Mit Blick auf die Lieferungen schweren Kriegsgeräts von Nato-Partnern wie den USA, den Niederlanden oder Tschechien monierte Strack-Zimmermann die deutsche Ausnahmerolle. „Die Verbündeten sagen, so kennen wir Deutschland, so sind sie eben. Immer zögerlich, immer mal gucken, wie weit man gehen kann. Das Problem ist das Zögern, das Zaudern, das nicht mutig sein, das nervt die Leute“, sagte die FDP-Politikerin.

Als eine indirekte Forderung von Scholz’ Rücktritt oder eine Kritik an der Ampel-Koalition möchte Strack-Zimmermann ihre Äußerungen ausdrücklich nicht verstanden wissen. „Die Ampel ist richtige Regierung zum richtigen Zeitpunkt – nicht nur angesichts mangelhafter Alternativen“, schrieb sie am Sonntagmittag auf Twitter. Der Bundesparteitag der FDP sich für größtmögliche Unterstützung der Ukraine ausgesprochen, was die Ampel gemeinsam umsetzen werde.

FDP-Chef Lindner nimmt Scholz in Schutz

Am Samstagabend hatte sich der FDP-Bundesparteitag in Berlin klar hinter die Forderung nach Lieferung schwerer Waffen an die Ukraine gestellt. Mit sehr großer Mehrheit stimmten die Delegierten am Samstagabend einem entsprechenden Antrag des Bundesvorstands zu. Zuvor hatte Strack-Zimmermann eindringlich für die Annahme des Antrags geworben. „Das Gebot der Stunde ist, den Ukrainern auch schwere Waffen zu liefern“, sagte sie. Die Devise für die deutsche Ukraine-Politik müsse lauten: „Nicht zaudern, nicht zögern - Kühnheit und Mut.“

Auch FDP-Chef Christian Lindner warb für die Lieferung schwerer Waffen, nahm aber Bundeskanzler Scholz gegen Kritik in Schutz. „Olaf Scholz ist eine verantwortungsvolle Führungspersönlichkeit, die sorgsam abwägt“, sagte der Finanzminister. „Der Bundeskanzler hat das Vertrauen der FDP und auch ihrer Fraktion im Deutschen Bundestag.“ Lindner war digital aus Washington zugeschaltet, wo er sich wegen einer Corona-Infektion in Quarantäne befindet.

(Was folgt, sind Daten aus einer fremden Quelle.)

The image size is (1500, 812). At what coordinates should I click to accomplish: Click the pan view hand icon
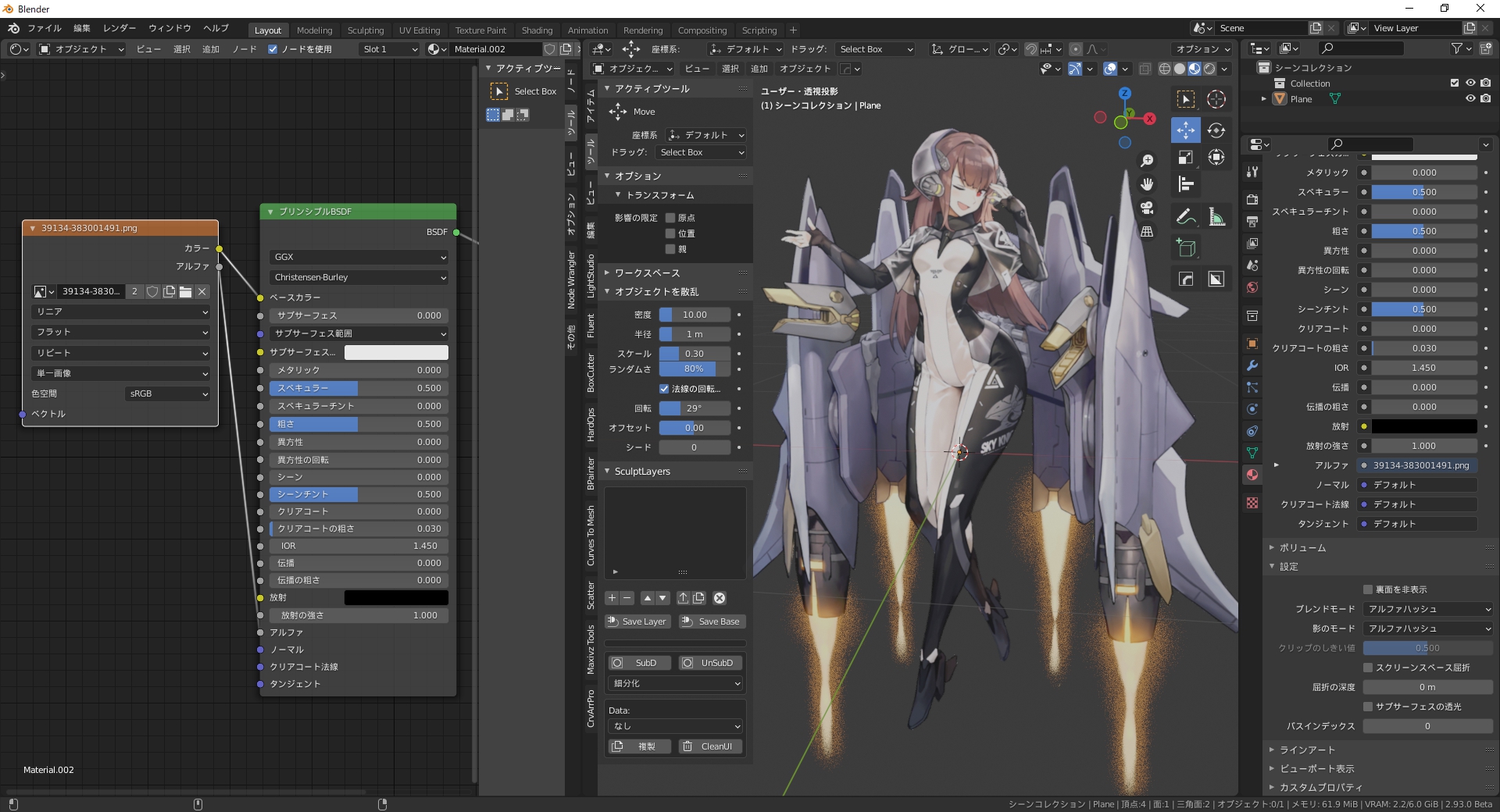(x=1147, y=184)
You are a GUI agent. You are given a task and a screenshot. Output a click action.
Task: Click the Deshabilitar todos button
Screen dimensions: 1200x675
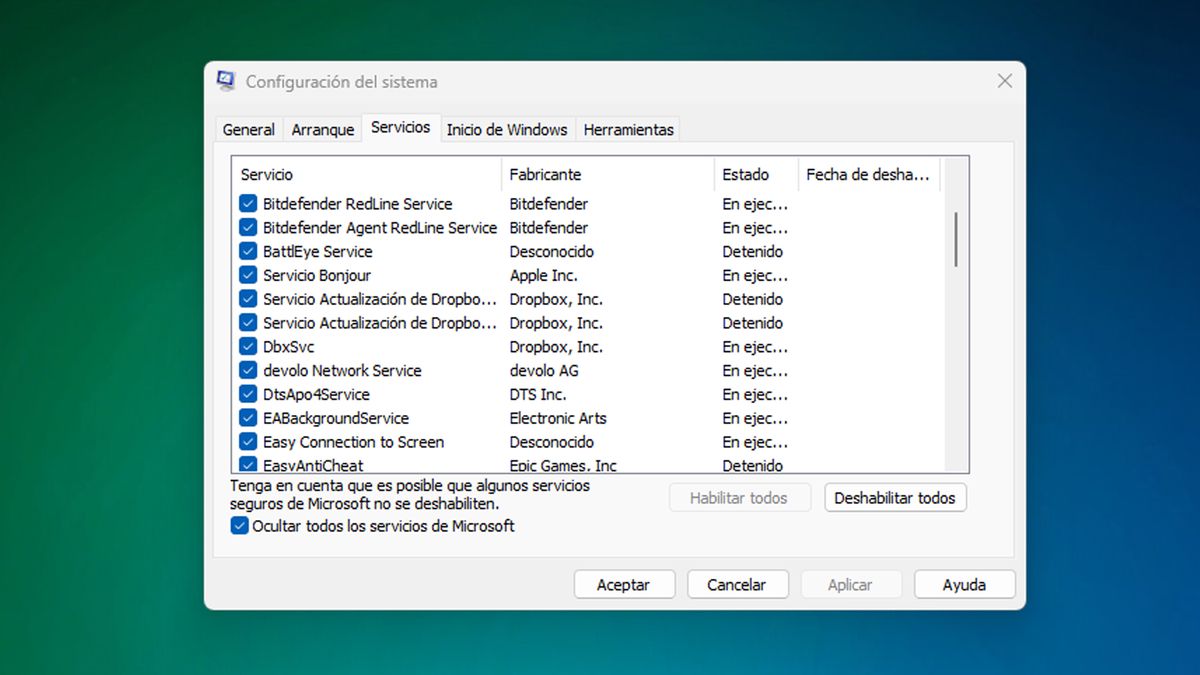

Zugleich warnte Lindner vor Versuchen, die Ampel-Koalition in dieser Frage zu spalten. Auch wenn in der Debatte der FDP-Delegierten viel Unmut über Scholz laut wurde, richtete der Parteichef seine Kritik vor allem an die Union, die im Bundestag einen Antrag zur Lieferung schwerer Waffen an die Ukraine einbringen will. Der CDU/CSU gehe es offenkundig darum, „die Regierungskoalition in Schwierigkeiten zu bringen und die Regierung zu destabilisieren“, sagte Lindner. (Tsp, AFP)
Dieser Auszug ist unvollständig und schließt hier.